Литерный «Москва — Симферополь». 27 августа 1940

   Отворив незапертую, несмотря на его просьбу-предупреждение, дверь, Гурьев увидел, как попутчица опять вздрогнула. Она сидела вместе с девочкой на том самом месте и, кажется, в той же позе, в какой он её оставил. Гурьев опять сдержал желваки, готовые вздыбить кожу, достал из сетки для мелких вещей свежий номер «Известий» и сел на свой — дважды законный — диван.
   Он успел даже перевернуть страницу, где осьмушку полосы занимал портрет Папы Рябы, как припечатал лучшего друга чекистов ещё в двадцать восьмом неутомимый на придумывание всяческих прозвищ зам Городецкого Степан Герасименко, и усмехнулся. Давно, давно мы так не говорим и даже не думаем, Стёпа, очень, очень давно.

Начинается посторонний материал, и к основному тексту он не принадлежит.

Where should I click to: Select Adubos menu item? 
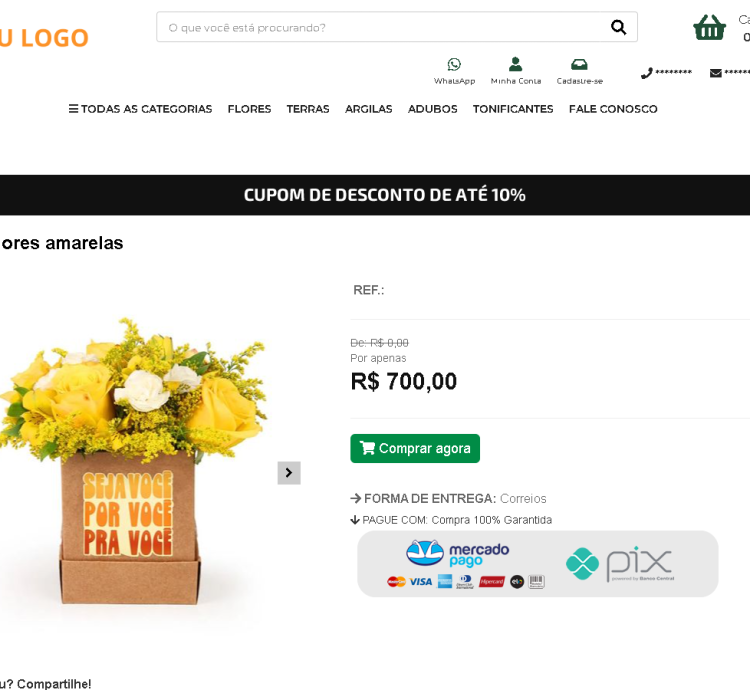click(432, 109)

   «ТАСС, 26 августа. В последнее время в средствах буржуазной печати настойчиво муссируются слухи о якобы ширящейся советизации республик, недавно присоединившихся к СССР. При этом так называемые „аналитики“ этих самых средств печати утверждают, будто в этом состоит основной смысл присоединения к СССР. Совершенно ясно, что подобные утверждения преследуют своей целью вбить клин недоверия и настороженности между населением присоединившихся к СССР республик, органами местного самоуправления этих республик и руководством СССР, командованием и бойцами РККА, дислоцированными на территории Литвы, Латвии, Эстонии, Западной Украины и Белоруссии, Молдавии, Буковины и Закарпатской Украины. Несмотря на отдельные факты превышения власти военными комендантами территорий и сотрудниками органов НКВД по борьбе со шпионажем и саботажем, несмотря на злоупотребления и некомпетентность некоторых советских и партийных работников на местах, проявленное ими непонимание нужд и чаяний простых людей, руководство СССР, тщательно расследуя каждый такой случай и строго, беспристрастно наказывая виновных, подтверждает свою приверженность принципам, лежащим в основе договоров о взаимопомощи и договоров о вступлении в СССР — принципам широкого и глубокого местного самоуправления, многоукладной экономики, внимательной и взвешенной национально-территориальной политики».
   Неплохо, решил Гурьев, неплохо. Хороший щелчок по носу этим писакам. Одно слово — щелкопёры. Акулы пера. Шакалы ротационных машин. Сейчас опять вытьё начнётся — обман, дезинформация, да кто же поверит, большевики, коммунисты… Им всегда будет мало — что бы мы не делали. Всегда слишком мало «демократии», всегда слишком много контроля. Они не помнят — и не хотят помнить, что вытворяли сами, прежде чем стали великими и свободными. Сытый голодного не разумеет. Ничего, ничего. Мы справимся.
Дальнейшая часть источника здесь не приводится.